Beaucoup de bla-bla, mais finalement, que penser de cet « Andromedia » ? Dans le style, sur la scène belge, c’est un peu l’embouteillage. Un elpee pas vraiment original, donc. Néanmoins, ce p’tit truc ne manque pas d’allure. Il recèle des compos énergiques, bien rythmées, compulsives, parcourues par le timbre nasillard du vocaliste. Tout au long de cet opus, Anthony, Jace et Salvio nous plongent au sein d’une solution sonore dance-rock, mais pas trop.

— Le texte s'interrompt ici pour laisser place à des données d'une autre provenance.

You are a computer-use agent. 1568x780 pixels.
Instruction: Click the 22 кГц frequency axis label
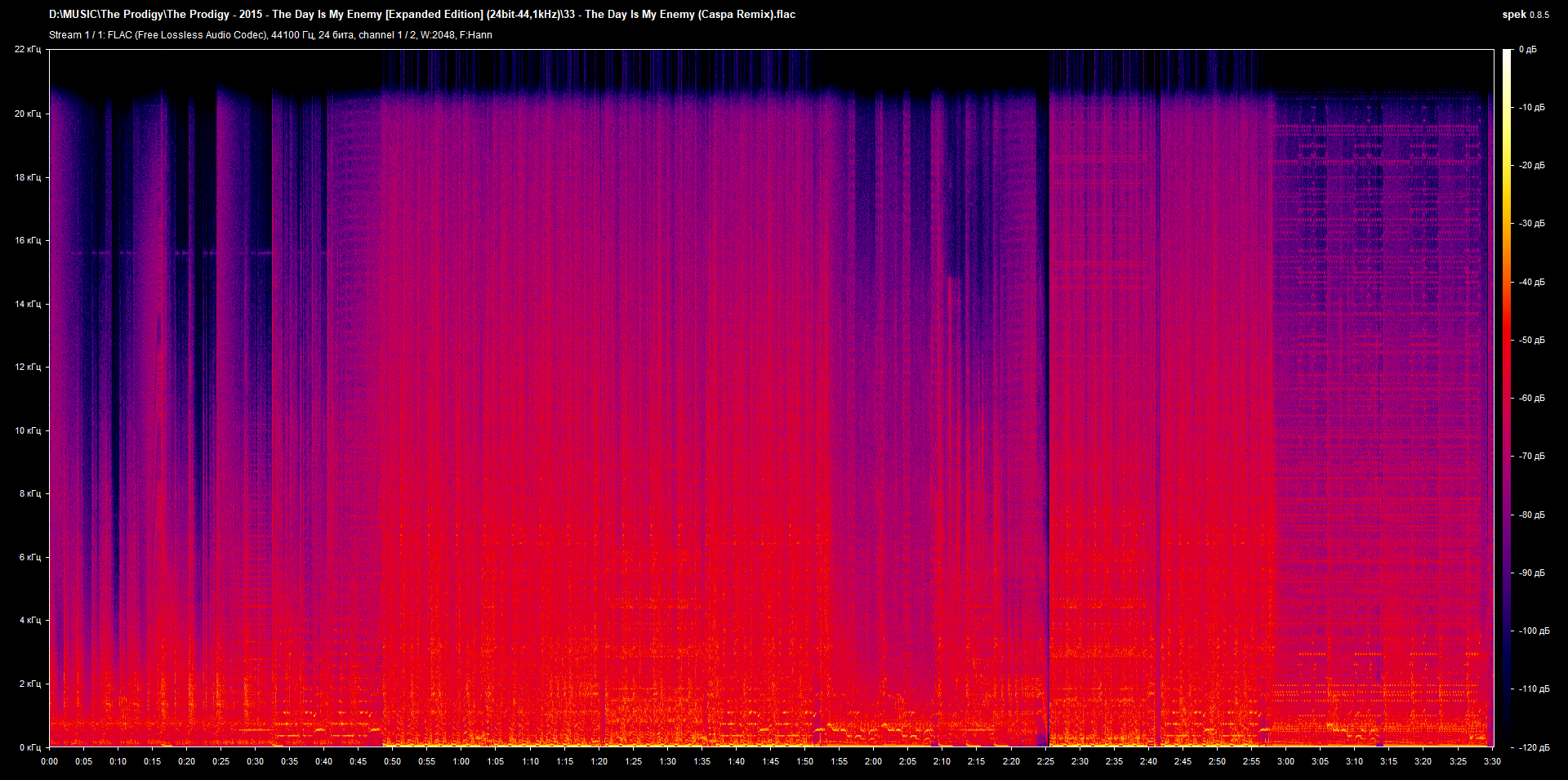click(28, 50)
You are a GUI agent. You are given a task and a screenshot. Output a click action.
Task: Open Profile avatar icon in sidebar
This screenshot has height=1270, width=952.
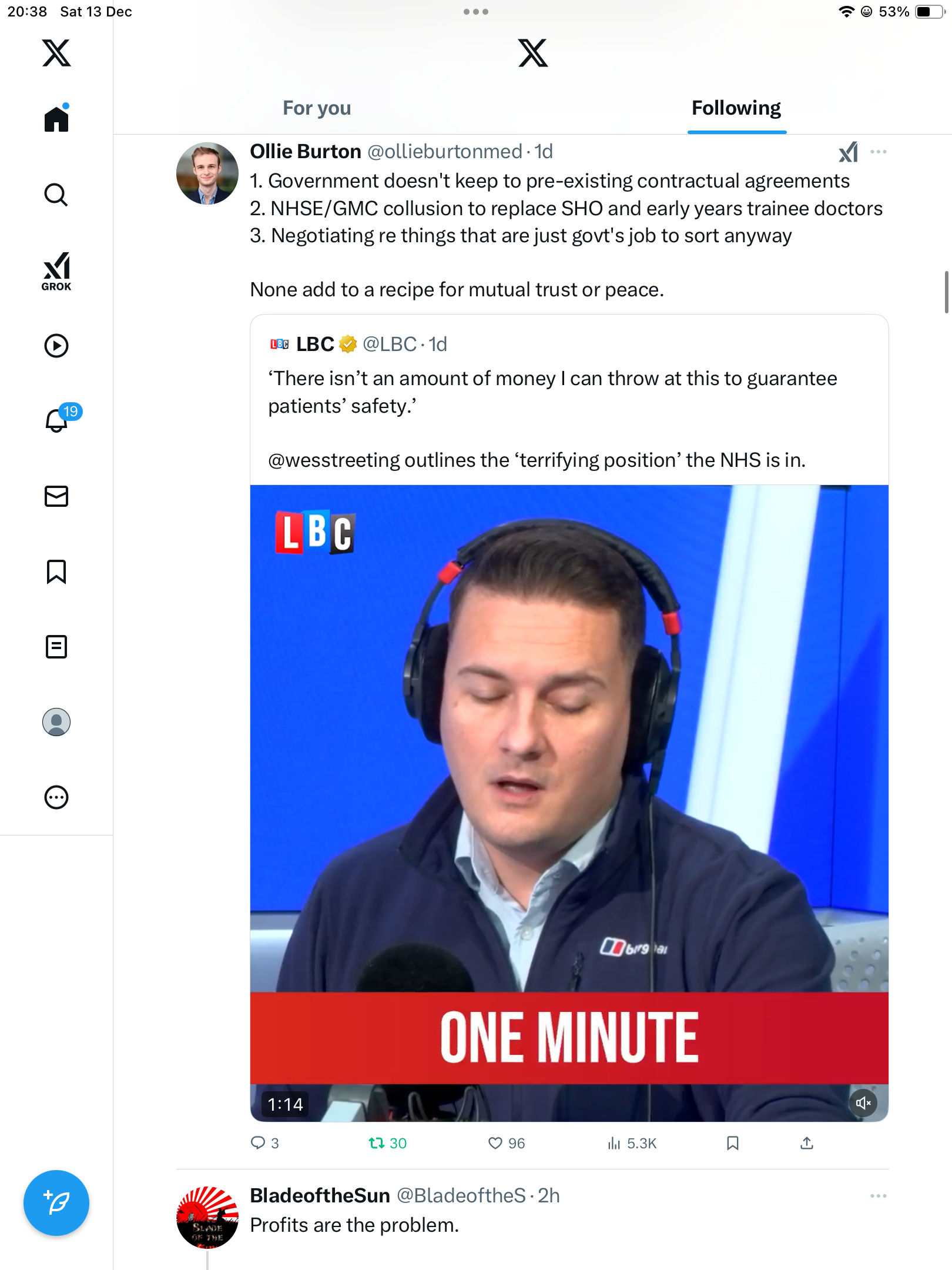point(56,722)
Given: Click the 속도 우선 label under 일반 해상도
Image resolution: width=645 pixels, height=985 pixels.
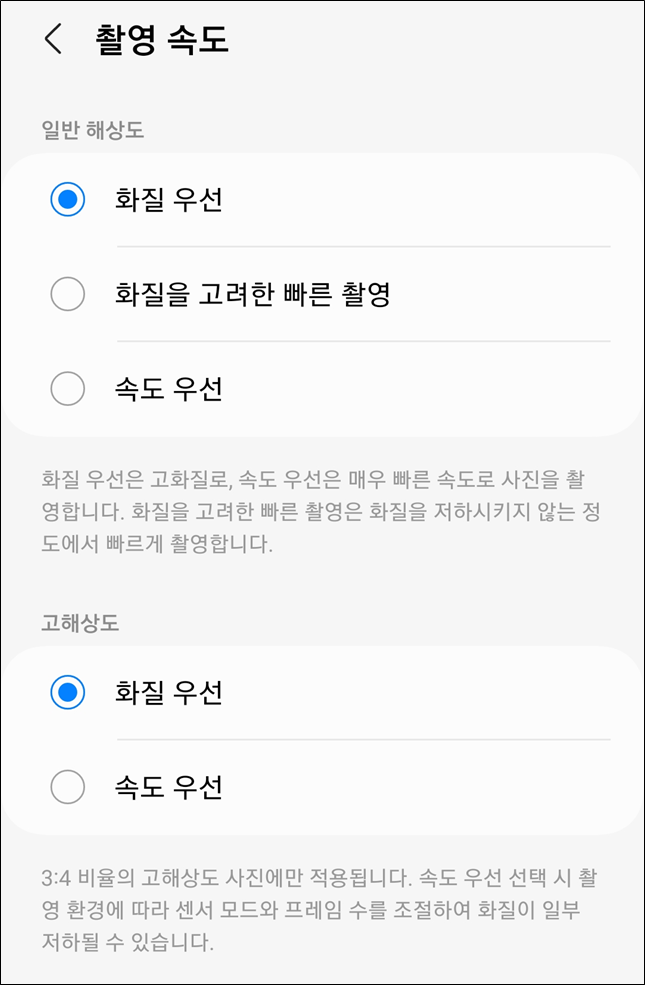Looking at the screenshot, I should click(x=168, y=388).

Trois ou quatre ans plus tôt, ce cd aurait pu faire un tabac. Mais à cette époque, les lascars ont préféré se consacrer à leurs projets respectifs (My Little Cheap Dictaphone, Hollywood Porn Stars,…), ne réservant une ouverture à Piano Club, que sur scène. Brillante, cette aventure bien belge va permettre au combo de briller en ‘live’, alors qu’il n’a rien à vendre.
Vu la demande croissante de support discographique, et la pression mise par les musiciens, la solution ne pouvait que passer par le studio. Et « Andromedia » en est une belle concrétisation. Ne restait donc plus qu’à dépoussiérer la plaque. Dont j’épinglerai, tout d’abord, les excellents « Humankind », « Love Hurts » et « Not Too Old ». Des compos intenses qui communiquent des sentiments d’euphorie, de sympathie et d’ouverture ; et surtout, ne laissent pas indifférents. « Andromedia » en devient même incontournable… Bien vu, les gars !!